DeCarlo is a member of the ACI Financial Advisory Committee and ACI Committees 301, Specifications for Structural Concrete, and 330, Concrete Parking Lots and Site Paving. He is Chair of ACI Subcommittees 301-F, Architectural Concrete - Section 6, and 301-L, Tilt-Up Construction - Section 12.

DeCarlo is a Vice President of the American Society of Concrete Contractors and serves on its Board of Directors. He is an ACI-certified Field Testing Technician – Grade I, a Post-Tensioning Institute-certified Level 2 Unbonded PT Installer and Inspector, and a Certified Professional Constructor (CPC) from the American Institute of Constructors.

John W. Gajda, FACI, is a Principal and Co-Founder of MJ2 Consulting, PLLC, of Cedar Park, TX, USA. Gajda’s expertise is in the areas of mass concrete and thermal properties of concrete, crack investigation, and delayed ettringite formation.
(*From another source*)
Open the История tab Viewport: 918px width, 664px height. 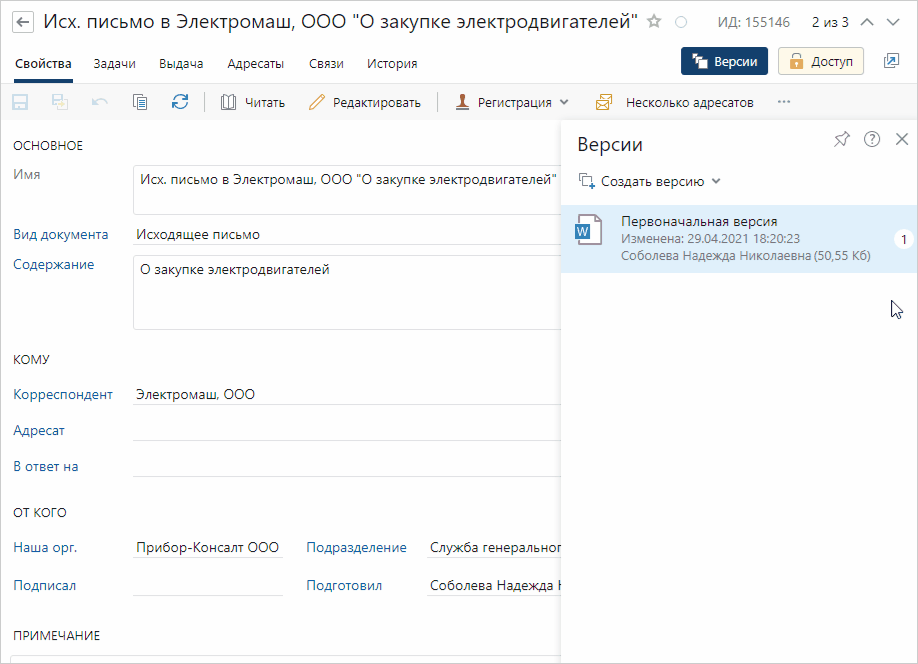pyautogui.click(x=392, y=64)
For more than 20 years, he has worked on mass concrete issues on approximately 1000 projects throughout the world.

Gajda is a member and past Chair of ACI Committee 207, Mass and Thermally Controlled Concrete; a member of ACI Committee 301, Specifications for Structural Concrete; and Chair of ACI Subcommittee 301-H, Mass Concrete - Section 8.
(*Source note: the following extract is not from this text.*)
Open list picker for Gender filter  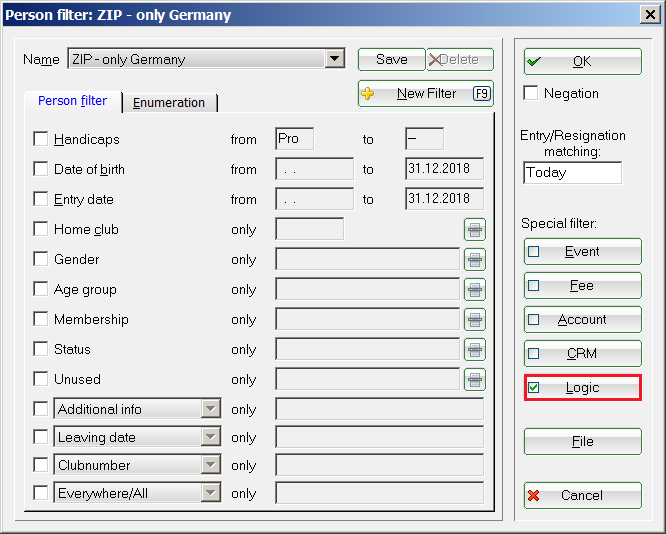click(x=474, y=260)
In 2008, he was named “Our country’s mass concrete expert” by Concrete Construction magazine. Gajda routinely gives presentations about mass concrete and has written many articles and publications on the topic, including the Portland Cement Association’s (PCA) Mass Concrete for Buildings and Bridges. Prior to his work with mass concrete, Gajda spent several years performing nondestructive testing of concrete structures throughout North America. He also performed research and development activities for PCA on insulated concrete form construction and environmental aspects of cement and concrete.

Gajda received his BS in ceramic engineering and his MS in material science engineering from Iowa State University, Ames, IA, USA, and was part of the school’s concurrent degree program. He is a licensed professional engineer in 27 states and four Canadian provinces.

Kamal H. Khayat, FACI, is the Vernon and Maralee Jones Professor of Civil Engineering at Missouri S&T, Rolla, MO, USA. He is the Director of the Center for Infrastructure Engineering Studies at Missouri S&T and past Director of the Tier-1 University Transportation Center for Research on Concrete Applications for Sustainable Transportation (RE-CAST) and the National Center for Transportation Infrastructure and Safety. Between 1990 and 2011, he was Professor of Civil Engineering at the Université de Sherbrooke, Sherbrooke, QC, Canada.

Khayat has conducted pioneering work in the field of rheology of cement-based materials and self-consolidating concrete. His other research interests include high-performance concrete, fiber-reinforced composites, infrastructure rehabilitation, underwater concrete, and grouting. He has authored and co-authored 460 technical papers and seven book chapters, edited and co-edited 16 books/proceedings, and was recently listed by Elsevier among the 150 most-cited people in civil engineering in the world.

Khayat is active on several ACI committees, including the Technical Activities Committee and the ACI Materials Journal Editorial Board. He serves on Transportation Research Board (TRB) and RILEM technical committees and served on the Development Advisory Committee for RILEM in the capacity of Convener for North America. He has chaired/co-chaired several international conferences, including the 2020 Gordon Research Conference (Ventura, CA, USA); SCC2016 (Washington, DC, USA); SCC2010 (Montreal, QC, Canada); SCC2018, 2014, 2009, and 2005 (China); and Advances in HPC in the Middle East 2008 and 2009 (United Arab Emirates).

Khayat has received numerous awards from ACI, including the 2020 ACI Foundation Robert E. Philleo Award, 2018 ACI Wason Medal for Most Meritorious Paper, 2017 ACI Foundation Jean-Claude Roumain Innovation in Concrete Award, and 2015 ACI Arthur R. Anderson Medal. He is also a Fellow of RILEM.

He received his BS in civil engineering in 1982, his MEng in construction engineering and management in 1984, his MS in structural engineering in 1985, and his PhD in civil engineering in 1989 from the University of California, Berkeley, Berkeley, CA, USA.